Health Care

Kentucky sues Express Scripts, alleging it helped fuel state’s opioid crisis

Kentucky’s attorney general is suing the pharmacy benefit manager (PBM) Express Scripts over its role in “worsening” the state’s opioid crisis.

In the complaint filed in state court, Attorney General Russell Coleman (R) argued Express Scripts “is at the center of” the opioid dispensing chain that helped fuel the crisis.

Coleman claimed the company and its affiliates colluded with manufacturers in deceptive marketing practices to increase opioid sales. He said Express Scripts also ignored evidence of addiction and misuse found in its own claims data.

“Defendants ignored evidence of misuse, addiction, and diversion and used their data to boost Express Scripts’ profits and manufacturers’ sales at the expense of public health and safety,” the complaint stated.

Coleman said Kentucky has been at the epicenter of the opioid crisis and has some of the highest rates of overdose deaths. Last year alone, 1,984 Kentuckians died of a drug overdose, he said.

“The role of Express Scripts in causing the opioid epidemic has been largely concealed from public view,” the complaint stated.

“But it has now become clear that, for no less than the last two decades, Express Scripts has had a key role in facilitating the oversupply of opioids through intentional conduct that disregarded needed safeguards in order to increase the prescribing, dispensing, and sales of prescription opioids.”

Express Scripts said it has a long history of working with its health plan sponsor clients across the country.

“We will vigorously contest these baseless allegations in court,” the company said in a statement to The Hill.

In recent years, lawmakers and regulators have increasingly scrutinized the business practices of PBMs, the opaque intermediaries in the center of the pharmaceutical distribution system.

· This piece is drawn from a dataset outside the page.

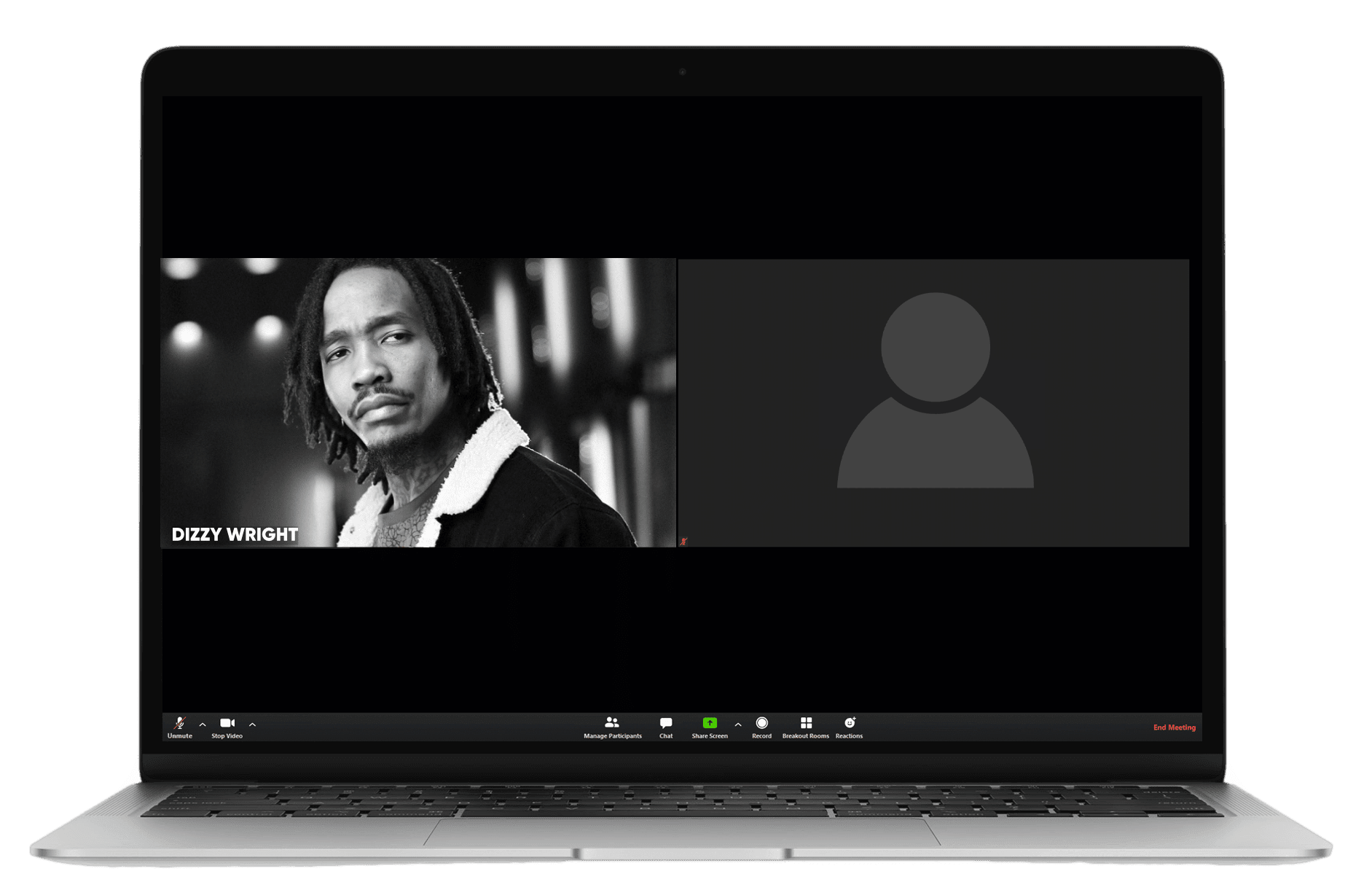The width and height of the screenshot is (1372, 890).
Task: Click the red End Meeting button
Action: click(x=1174, y=727)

PBMs negotiate the terms and conditions of access to prescription drugs for hundreds of millions of Americans. They are responsible for negotiating prices with drug companies, paying pharmacies and determining which drugs patients can access and how much they cost.

Coleman’s lawsuit follows one filed by Arkansas, which in July sued Express Scripts and Optum, alleging PBMs contributed to the dramatic rise in the abuse of painkillers.

Kentucky’s lawsuit says the state is entitled to $2,000 for each willful violation of the Kentucky Consumer Protection Act.

“Express Scripts and the other pharmacy benefit managers amassed an unprecedented level of power, using it to push opioid pills and conceal unlawful activity,” Coleman said in a statement. “They must be held to account for profiting off Kentucky families’ pain.”